ENUNCIADO A: No texto sobre desertificação, quantas pessoas do Nordeste se estima que o problema atinja?
ENUNCIADO B: Transcreva, sem mudar nada, o trecho do texto sobre desertificação que começa nas palavras que contêm "Se uma área" e vai até "debilitado do ecossistema.".

TEXTO EXIBIDO:
++++

BRASIL PODE TER DESERTO?
A caatinga é uma das áreas mais vulneráveis do Brasil para a degradação ambiental. Com um clima semiárido, o território está suscetível a um processo extremamente nocivo: a desertificação. Estima-se que o problema atinja cerca de 38 milhões de pessoas no Nordeste, entre elas, 42 povos indígenas.
O deserto natural leva
milhões de anos para encontrar um equilíbrio entre biodiversidade e vegetação.
Se uma área semiárida está passando por um processo de desertificação, isso é
muito mais nocivo, porque os solos não passaram por milhões de anos para chegar
em uma característica de deserto. Humberto Alves Barbosa, fundador do Lapis
(Laboratório de Análise e Processamento de Imagens de Satélites) da UFAL
De acordo com Barbosa, essa
nova área desertificada não teria uma autodefesa, e espécies invasoras poderiam
se apropriar do cenário debilitado do ecossistema.
EM TESE, BRASIL NÃO TEM
DESERTOS
O território brasileiro está
numa região majoritariamente tropical com uma diversidade de biomas — e é essa
característica que apoia a estabilidade da atmosfera e do solo. No país,
existem regiões semiáridas, onde uma das principais características é a baixa
quantidade de chuva e os longos períodos de seca — mas com indicies de
pluviosidade maiores do que seriam os de um deserto.
A desertificação pode ser
resultado de múltiplos fatores, como o manejo de animais para a pecuária e o
desmatamento. Neste caso, há um desequilíbrio entre atmosfera e solo — de um lado
há uma maior escassez de chuvas, e do outro o solo é levado à exaustão,
perdendo a fertilidade. Outro fator que contribui para a desertificação são os
incêndios florestais. "Eles provocam cicatrizes e interferem também nos
nutrientes do solo", explica Barbosa.
As mudanças climáticas são
apontadas como um dos fatores que intensificam o processo. Apesar de a
desertificação não estar diretamente ligada ao aquecimento global, os eventos
climáticos extremos relacionados ao aquecimento global, como as secas
prolongadas, estão agravando o cenário das áreas afetadas.
O aquecimento global e as
mudanças climáticas fazem o ambiente perder umidade. Temos um solo sem
vegetação, com sol e uma temperatura muito intensa, e sem disponibilidade de
água. Ali é um ambiente muito oportuno para a degradação da terra e, por
consequência, de desertificação. Alexandre Pires, diretor do Departamento de
Combate à Desertificação do Ministério do Meio Ambiente do Brasil à RFI
A desertificação gera
problemas socioambientais. Além da perda da biodiversidade e a interferência no
ecossistema, contribuindo para o aumento da temperatura global, ela pode causar
o empobrecimento da população local e declínio da qualidade de vida, além do
aumento de processos migratórios.
AS ÁREAS AFETADAS
As regiões semiáridas,
vulneráveis à desertificação, estão em área que ocupa Nordeste e Sudeste. Ao
todo, são mais de 1.400 municípios que estão nos nove estados da região
Nordeste, além de Minas Gerais e Espírito Santo.

++++

OS DADOS:
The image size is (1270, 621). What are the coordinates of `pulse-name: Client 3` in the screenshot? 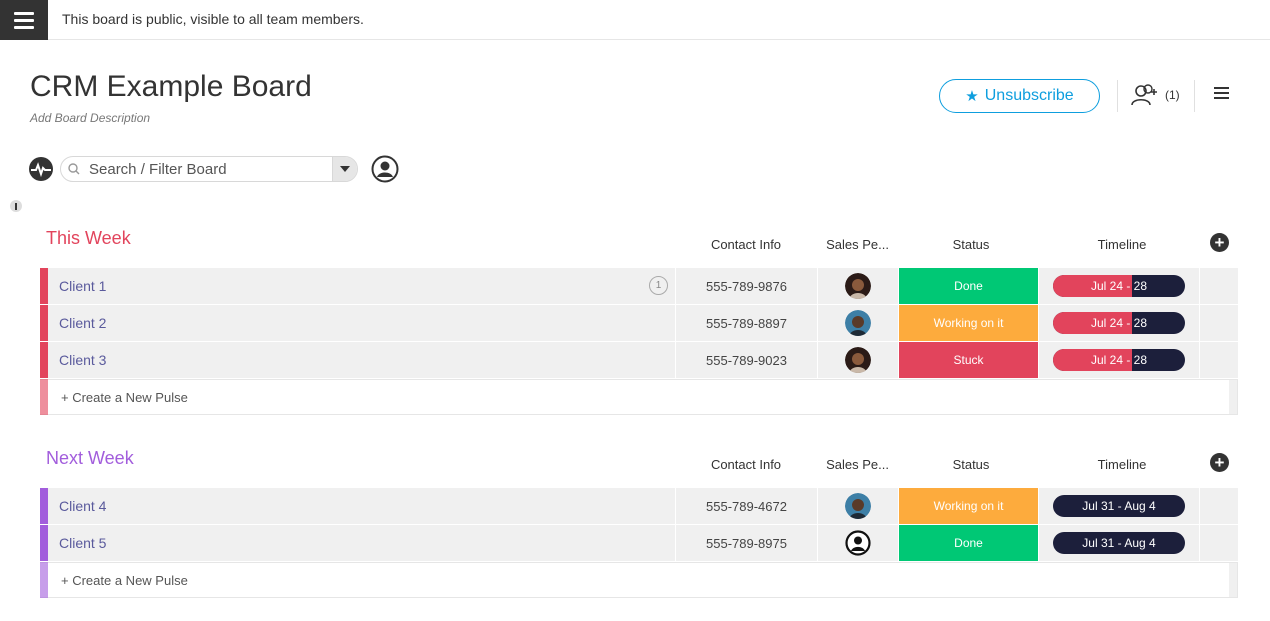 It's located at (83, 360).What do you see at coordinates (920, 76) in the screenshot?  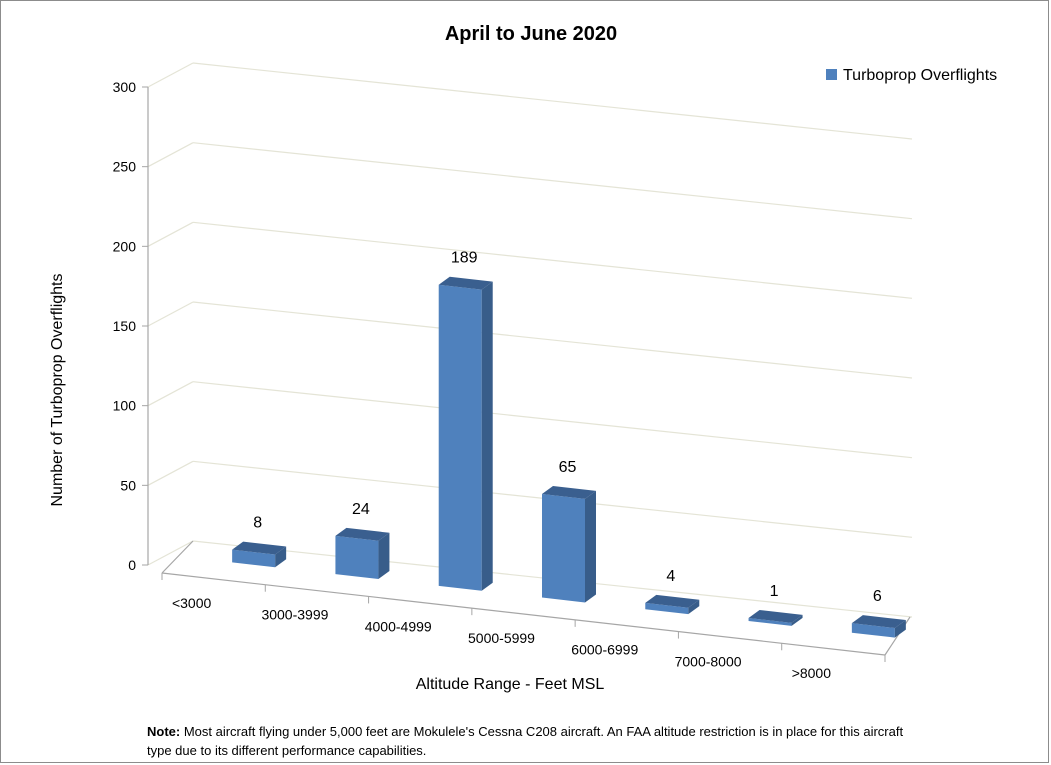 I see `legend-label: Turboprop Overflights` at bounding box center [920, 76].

++++

RESPOSTA A: Cerca de 38 milhões de pessoas.

RESPOSTA B:
Se uma área semiárida está passando por um processo de desertificação, isso é
muito mais nocivo, porque os solos não passaram por milhões de anos para chegar
em uma característica de deserto. Humberto Alves Barbosa, fundador do Lapis
(Laboratório de Análise e Processamento de Imagens de Satélites) da UFAL
De acordo com Barbosa, essa
nova área desertificada não teria uma autodefesa, e espécies invasoras poderiam
se apropriar do cenário debilitado do ecossistema.